··· Trecho do texto
Introdução
No presente artigo, apresentaremos abordagens doutrinárias sobre o tema da existência de limites à Liberdade de Expressão em relação ao discurso humorístico, diante de uma reflexão sobre os chamados Direitos da Personalidade.
Há alguns anos, este debate esteve bastante aceso devido à condenação penal do humorista Danilo Gentili por crime de injúria, por ser entendido que o humorista, no caso a que a ação penal se referia, teve animus injuriandi contra a deputada Maria do Rosário, que entrou com a ação contra ele após ser ofendida em tuítes de sua autoria e no programa de TV apresentado por ele[1]. Entretanto, tal caso correspondeu a uma ação penal, e no presente artigo enfocamos a dimensão da tutela civil no que se refere à relação entre Liberdade de Expressão e Humor.
I. A reflexão de Chiara de Teffé
Chiara de Teffé, pesquisadora do Instituto de Tecnologia e Sociedade do Rio (ITS-Rio), em seu artigo Humor e Liberdade de Expressão: vale tudo?[2], se refere à questão, levantando ainda uma discussão sobre o julgamento, pelo Supremo Tribunal Federal (STF), de Medida Cautelar na Ação Direta de Inconstitucionalidade 4.451, em que o STF compreendeu que “programas humorísticos, charges e o modo caricatural de pôr em circulação ideias, opiniões, frases e quadros espirituosos integrariam as atividades de imprensa (…) devendo gozar da plenitude de liberdade que é assegurada pela Constituição à imprensa (art. 220, §1º)” (TEFFÉ, 2017).
Entretanto, a própria autora ressalva o quanto o exercício de tal liberdade não é ilimitado e que ao se ofender terceiros, um indivíduo poderá responder penal e civilmente por seus abusos, discutindo ainda no artigo outros aspectos respeitantes ao tema, como o caso ocorrido em janeiro de 2015 com o jornal francês Charlie Hebdo e o vídeo com esquetes satíricos em relação ao Cristianismo, lançado em 2013, de autoria do grupo humorístico brasileiro Porta dos Fundos, entre outros casos em que a questão se colocou: quais os limites para a Liberdade de Expressão diante do Humor?
II. A reflexão de Melino & Freitas
Por sua vez, Heloisa Melino & Lúcia Freitas (2014), em Humor em Stand Up: limites entre liberdade de expressão, discurso de ódio e violência simbólica, apresentado em um encontro do Conselho Nacional de Pesquisa e Pós-Graduação em Direito (CONPEDI), trazem novos pontos de vista para nossa análise, ao tratarem da liberdade de expressão no gênero chamado de stand up e identificarem neste gênero características de discurso de ódio (hate speech) além de um exercício do que o sociólogo francês Pierre Bourdieu denominou como sendo uma violência simbólica[3]. Para tanto, as autoras selecionaram algumas piadas contadas em stand up, que consideraram tão preconceituosas a ponto de representarem uma violação aos Direitos Humanos.
······
··· Entradas exibidas
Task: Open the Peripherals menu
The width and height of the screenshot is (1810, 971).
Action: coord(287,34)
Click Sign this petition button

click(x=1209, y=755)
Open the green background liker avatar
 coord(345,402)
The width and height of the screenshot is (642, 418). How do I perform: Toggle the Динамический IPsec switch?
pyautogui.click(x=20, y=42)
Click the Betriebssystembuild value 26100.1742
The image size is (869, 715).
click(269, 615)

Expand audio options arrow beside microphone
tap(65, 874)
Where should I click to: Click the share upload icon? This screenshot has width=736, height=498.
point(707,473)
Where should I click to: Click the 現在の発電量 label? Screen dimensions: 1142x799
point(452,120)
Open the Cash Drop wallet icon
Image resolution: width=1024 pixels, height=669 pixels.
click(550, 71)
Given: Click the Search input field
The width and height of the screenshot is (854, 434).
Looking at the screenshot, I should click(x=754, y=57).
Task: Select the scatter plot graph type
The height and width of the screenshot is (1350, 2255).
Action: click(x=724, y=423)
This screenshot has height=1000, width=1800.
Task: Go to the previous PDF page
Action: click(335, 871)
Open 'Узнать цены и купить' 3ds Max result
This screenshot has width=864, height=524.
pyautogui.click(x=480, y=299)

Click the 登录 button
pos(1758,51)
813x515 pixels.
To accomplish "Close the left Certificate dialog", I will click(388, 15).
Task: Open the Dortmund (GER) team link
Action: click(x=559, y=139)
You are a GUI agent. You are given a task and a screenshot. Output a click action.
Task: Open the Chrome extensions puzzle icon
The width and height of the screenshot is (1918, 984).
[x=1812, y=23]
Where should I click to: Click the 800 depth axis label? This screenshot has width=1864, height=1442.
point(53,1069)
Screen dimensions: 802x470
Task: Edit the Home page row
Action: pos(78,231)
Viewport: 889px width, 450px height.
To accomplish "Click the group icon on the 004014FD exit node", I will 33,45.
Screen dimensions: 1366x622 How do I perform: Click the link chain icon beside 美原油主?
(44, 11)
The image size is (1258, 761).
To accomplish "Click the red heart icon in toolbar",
······
▶ [Trabalho a fazer]
a. Reproduza o trecho do texto sobre humor e liberdade de expressão de "II. A reflexão" a "aos Direitos Humanos.".
b. Reescreva em forma de lista o parágrafo do texto sobre humor e liberdade de expressão que começa com "Por sua vez, Heloisa Melino", mantendo seus fatos principais.
c. Responda às perguntas abaixo com base no texto sobre humor e liberdade de expressão.
(i) Por qual crime o humorista Danilo Gentili foi condenado?
(ii) Em qual instituto Chiara de Teffé é pesquisadora?
(iii) Em que ano o grupo Porta dos Fundos lançou o vídeo com esquetes satíricos sobre o Cristianismo?

▶ [Resultados]
a.
II. A reflexão de Melino & Freitas
Por sua vez, Heloisa Melino & Lúcia Freitas (2014), em Humor em Stand Up: limites entre liberdade de expressão, discurso de ódio e violência simbólica, apresentado em um encontro do Conselho Nacional de Pesquisa e Pós-Graduação em Direito (CONPEDI), trazem novos pontos de vista para nossa análise, ao tratarem da liberdade de expressão no gênero chamado de stand up e identificarem neste gênero características de discurso de ódio (hate speech) além de um exercício do que o sociólogo francês Pierre Bourdieu denominou como sendo uma violência simbólica[3]. Para tanto, as autoras selecionaram algumas piadas contadas em stand up, que consideraram tão preconceituosas a ponto de representarem uma violação aos Direitos Humanos.

b.
- Heloisa Melino e Lúcia Freitas (2014) são as autoras de "Humor em Stand Up: limites entre liberdade de expressão, discurso de ódio e violência simbólica", apresentado em um encontro do CONPEDI.
- O trabalho trata da liberdade de expressão no gênero stand up.
- As autoras identificam nesse gênero características de discurso de ódio.
- Também identificam nele o que o sociólogo francês Pierre Bourdieu chamou de violência simbólica.
- Para isso, selecionaram piadas de stand up que consideraram preconceituosas a ponto de violar os Direitos Humanos.

c.
(i) Crime de injúria.
(ii) No Instituto de Tecnologia e Sociedade do Rio (ITS-Rio).
(iii) Em 2013.